Tuesday, December 3, 2013

Sunday Globe Special: Korean Confession

I must admit I have been quite contented regarding the AmeriKan media stories coming from there despite the repeated attempts at war-mongering (which appear to have shifted the onus onto Japan to get a war going with China):

"American veteran accused of war crimes in N. Korea; Calif. man reads an apology from sheets of paper" by Jane Perlez |  New York Times, December 01, 2013

BEIJING — North Korea has accused an American veteran of war crimes and on Saturday released a video of him confessing to “hostile acts” during the Korean War and while he was visiting the country in October. 

I won't deny Americans committed war crimes in any of the wars. They have. However, they troops are the tools and while guilty on an individual matters, it is the politicians and their monied masters as well as the war-promoting mouthpiece media that are far more responsible for the millions of deaths they have caused over the years.

When Bush, Bliar, Obomber, and the coterie of Israeli war criminals are charged then I will sit up and take notice.

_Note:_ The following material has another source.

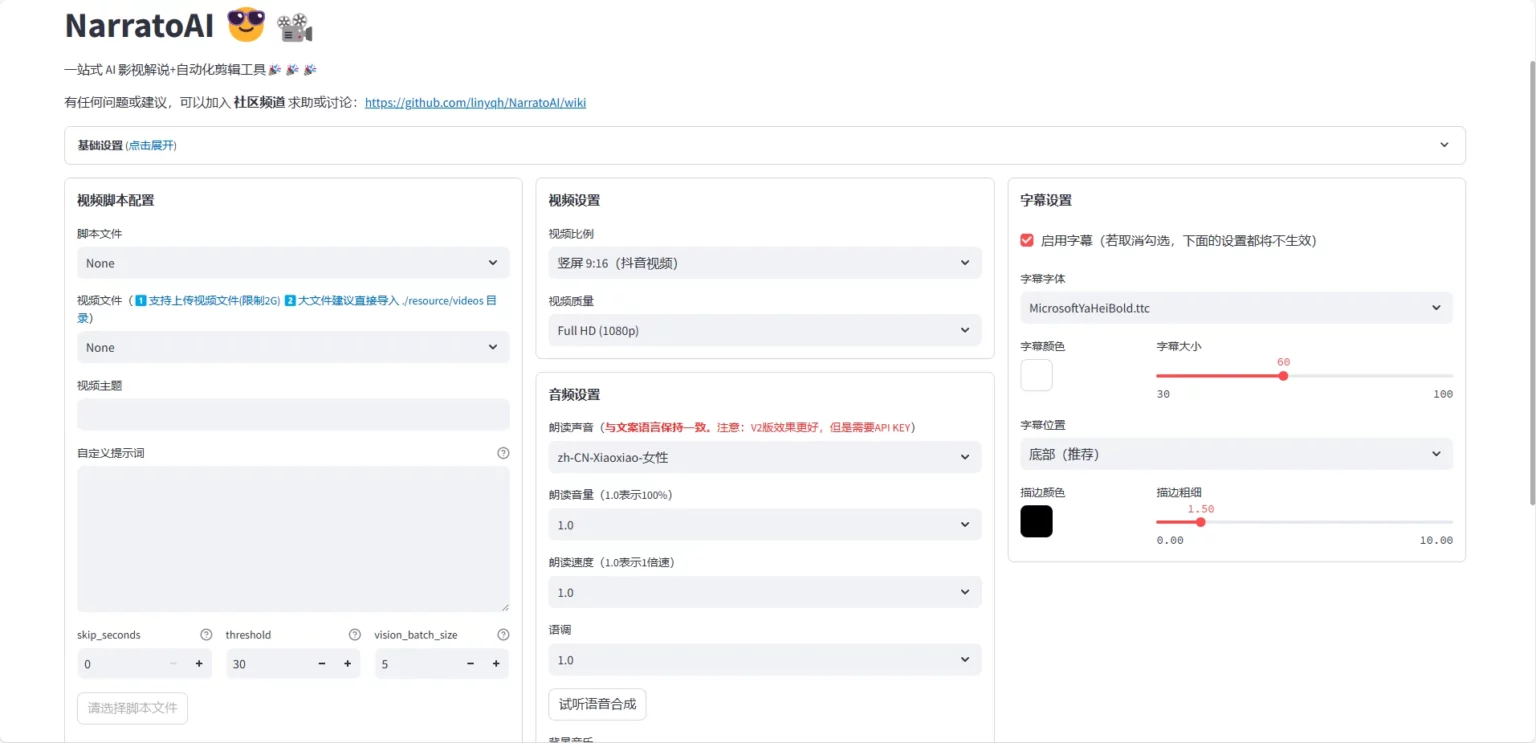Click help icon next to 自定义提示词
Image resolution: width=1536 pixels, height=743 pixels.
[503, 453]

The veteran, Merrill Newman, 85, of Palo Alto, Calif., who has been held since Oct. 26, appeared on the video dressed in casual Western clothes and wearing glasses as he read excerpts from the apology from several sheets of white paper.

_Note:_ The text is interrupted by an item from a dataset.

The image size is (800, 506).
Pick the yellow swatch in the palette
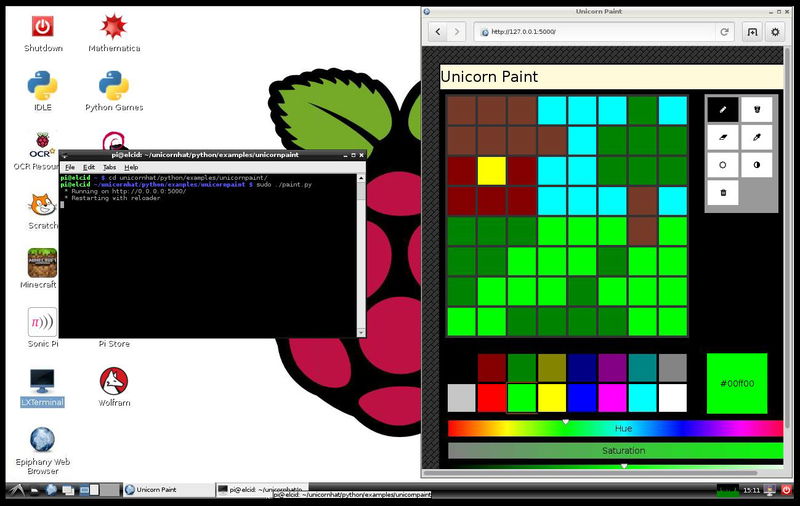pos(552,398)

I have nothing wrong with that; AmeriKa owes lots of people apologies.

In the apology, Newman said he had been an adviser for the Kuwol Unit of the UN Korea 6th Partisan Regiment that served with the Intelligence Bureau of the Far East Command.

A person familiar with Newman’s military record and his current situation in captivity in North Korea said that Newman had served as an adviser in that unit in 1953 before the armistice.

The unit operated behind the lines of the Korean People’s Army and the Chinese People’s Volunteers, but Newman conducted his duties as an adviser on Chodo, an island off the west coast of what is now North Korea, the person said.

In some parlance that would be considered a terrorist insurgency.

In the beginning of the video, Newman mentioned Chodo as the place where he was stationed. The person speaking about Newman’s situation declined to be named because of the delicacy of the case.

In the apology, Newman describes how he wanted to meet “surviving soldiers and pray for the souls of the dead soldiers” involved in the Korean War. If he met any surviving soldiers, he planned to put them in touch with members of the Kuwol Partisan Comrades-in-Arms Association who had escaped to South Korea, the apology said.

Newman described how he had asked his tour guide to look for families and relatives of the Comrades-in-Arms group, which is described in the apology as “an anti-Communist strategic plot organization.”

An e-mail from Newman to friends in South Korea telling them of his impending trip to North Korea and his hopes of meeting with relatives of the partisan group is embedded in the video of the apology.

The Korean Central News Agency released a full text of the apology, in which Newman asked for forgiveness. He was under detention when he read the statement, which contained grammatical errors and unusual English constructions.

You get the implications, even if AmeriKa has no standing to criticize such matters.

“As I killed so many civilians and KPA soldiers and destroyed strategic objects in the DPRK during the Korean War, I committed indelible offensive acts against the DPRK government and Korean people,” the apology said. The Democratic People’s Republic of Koreais North Korea’s official name.

Newman, a retired technology executive and a world traveler, went to North Korea on a trip organized by a licensed tour group to fulfill a longtime desire to see the country where he had served as an infantry officer, his family said.

Still working in intel, 'eh?

There was no indication from North Korea what the next steps in his case would be. The US State Department had no immediate comment.

Which is unusual because they usually make a pretty big beef.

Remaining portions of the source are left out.